Antonello Murgia, presidente di ATC1 Nord Tanaro ed ATC2 Sud Tanaro, interviene sul tema con una proposta concreta supportata anche dalla Cia di Asti.

“Nella nostra regione la presenza di caprioli e cinghiali è ormai un fenomeno incontrollato – dice Antonello Murgia – e l’abbattimento non è una soluzione perché i cacciatori sono sempre meno. Soprattutto in Piemonte, la media anagrafica non è bassa e per 10 appassionati dell’arte venatoria che scompaiono, c’è un solo nuovo giovane che vi si avvicina.” Inoltre, tra i limiti c’è la modalità stessa della caccia: certo non viene praticata allo scopo di eradicare una specie.

Murgia propone di conseguenza di valutare l’ipotesi della sterilizzazione degli animali: “In USA e in Inghilterra la pratica si sta sviluppando. Esistono farmaci specifici, riproducibili sotto forme di mangime. Procurati questi, non servirebbe altro che piazzare le mangiatoie. Dopotutto è consuetudine ormai sterilizzare gli animali domestici, parliamo di una pratica normale e diffusa. Non vedo perché non dovrebbe essere accettabile quando si parla di animali selvatici.”

Per la sperimentazione serve un territorio sufficientemente ampio in cui collocare gli animali. “Dopo aver loro somministrato i farmaci, trascorso un tempo sufficiente, li si catturerebbe nuovamente per verificarne le condizioni – precisa Murgia – le sostanze fanno in modo che i cinghiali non si riproducano per un tempo di 4 anni.
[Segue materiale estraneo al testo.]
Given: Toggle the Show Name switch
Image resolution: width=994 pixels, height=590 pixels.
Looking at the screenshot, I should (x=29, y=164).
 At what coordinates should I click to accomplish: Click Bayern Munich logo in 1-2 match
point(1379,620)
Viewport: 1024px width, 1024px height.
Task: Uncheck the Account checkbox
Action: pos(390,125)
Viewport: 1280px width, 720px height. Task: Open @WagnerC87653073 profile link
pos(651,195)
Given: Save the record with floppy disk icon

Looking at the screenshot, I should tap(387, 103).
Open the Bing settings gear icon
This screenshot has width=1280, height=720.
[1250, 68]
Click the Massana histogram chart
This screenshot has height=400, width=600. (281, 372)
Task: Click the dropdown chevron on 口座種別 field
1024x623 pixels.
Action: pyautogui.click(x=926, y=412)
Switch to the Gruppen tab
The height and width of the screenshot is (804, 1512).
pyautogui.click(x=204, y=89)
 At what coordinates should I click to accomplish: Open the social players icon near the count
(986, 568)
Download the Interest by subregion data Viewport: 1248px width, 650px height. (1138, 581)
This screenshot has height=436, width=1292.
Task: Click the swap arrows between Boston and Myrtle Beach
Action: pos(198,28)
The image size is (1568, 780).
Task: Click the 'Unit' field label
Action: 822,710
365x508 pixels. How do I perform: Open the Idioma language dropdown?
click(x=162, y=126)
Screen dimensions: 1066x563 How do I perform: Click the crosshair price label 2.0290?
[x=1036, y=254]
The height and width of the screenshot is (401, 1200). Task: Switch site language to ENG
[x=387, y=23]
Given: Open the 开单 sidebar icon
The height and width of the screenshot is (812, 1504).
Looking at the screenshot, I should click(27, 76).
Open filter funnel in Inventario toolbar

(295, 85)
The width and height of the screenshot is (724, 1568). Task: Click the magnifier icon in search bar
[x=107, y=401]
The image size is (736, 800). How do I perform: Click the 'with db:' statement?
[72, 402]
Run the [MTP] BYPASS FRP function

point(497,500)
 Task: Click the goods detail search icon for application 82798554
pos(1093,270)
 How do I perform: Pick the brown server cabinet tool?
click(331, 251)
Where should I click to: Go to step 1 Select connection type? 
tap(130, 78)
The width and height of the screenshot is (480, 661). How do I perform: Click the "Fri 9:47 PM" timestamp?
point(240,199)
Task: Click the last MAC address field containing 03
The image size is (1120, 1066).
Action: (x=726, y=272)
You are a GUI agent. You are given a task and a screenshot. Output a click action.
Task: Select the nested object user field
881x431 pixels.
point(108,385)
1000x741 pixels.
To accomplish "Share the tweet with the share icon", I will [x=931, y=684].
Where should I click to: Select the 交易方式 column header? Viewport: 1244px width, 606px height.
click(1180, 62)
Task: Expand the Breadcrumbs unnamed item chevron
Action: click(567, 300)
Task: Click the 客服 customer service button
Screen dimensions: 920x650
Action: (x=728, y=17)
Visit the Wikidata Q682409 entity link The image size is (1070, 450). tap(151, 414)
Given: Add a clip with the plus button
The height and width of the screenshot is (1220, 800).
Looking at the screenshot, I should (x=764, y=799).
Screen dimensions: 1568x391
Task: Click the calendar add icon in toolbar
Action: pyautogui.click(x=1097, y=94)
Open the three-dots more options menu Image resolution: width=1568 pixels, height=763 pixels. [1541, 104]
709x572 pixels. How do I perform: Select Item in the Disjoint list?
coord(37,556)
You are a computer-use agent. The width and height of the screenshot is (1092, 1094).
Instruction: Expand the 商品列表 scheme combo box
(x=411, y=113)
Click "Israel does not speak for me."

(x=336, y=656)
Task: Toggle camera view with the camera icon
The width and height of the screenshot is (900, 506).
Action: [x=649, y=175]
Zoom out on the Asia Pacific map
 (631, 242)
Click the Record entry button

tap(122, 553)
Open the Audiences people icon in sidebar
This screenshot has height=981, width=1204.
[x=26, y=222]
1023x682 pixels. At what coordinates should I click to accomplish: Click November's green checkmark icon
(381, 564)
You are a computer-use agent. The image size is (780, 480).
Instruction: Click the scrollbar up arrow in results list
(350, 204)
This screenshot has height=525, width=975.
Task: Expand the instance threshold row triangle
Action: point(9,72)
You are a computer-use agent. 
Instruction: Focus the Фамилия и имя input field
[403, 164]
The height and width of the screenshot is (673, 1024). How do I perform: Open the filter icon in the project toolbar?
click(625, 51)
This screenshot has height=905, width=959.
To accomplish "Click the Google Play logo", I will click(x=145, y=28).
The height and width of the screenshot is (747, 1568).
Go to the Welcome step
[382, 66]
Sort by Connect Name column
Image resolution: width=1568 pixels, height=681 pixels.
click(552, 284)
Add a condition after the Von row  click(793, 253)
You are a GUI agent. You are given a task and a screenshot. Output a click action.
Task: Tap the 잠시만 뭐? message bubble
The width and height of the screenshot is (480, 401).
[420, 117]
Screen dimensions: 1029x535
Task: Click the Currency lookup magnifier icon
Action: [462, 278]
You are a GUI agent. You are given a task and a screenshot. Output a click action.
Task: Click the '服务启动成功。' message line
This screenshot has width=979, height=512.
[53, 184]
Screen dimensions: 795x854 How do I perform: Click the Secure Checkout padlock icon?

Questo garantirebbe un maggiore controllo. Inoltre, ci si potrebbe concentrare solo sulle aree critiche del Piemonte. Non è qualcosa che possiamo fare con le nostre risorse, ci vuole un progetto regionale che prenda atto di questa situazione e dia il via alla sperimentazione.”

Anche la Cia di Asti sollecita l’intervento immediato della Regione Piemonte: “E’ urgente un impegno forte delle istituzioni – commenta il presidente Alessandro Durando – chiediamo che si convochi al più presto un tavolo di confronto regionale con tutte le parti interessate tra cui la sede torinese dell’Istituto zooprofilattico di Piemonte, Liguria e Valle d’Aosta”.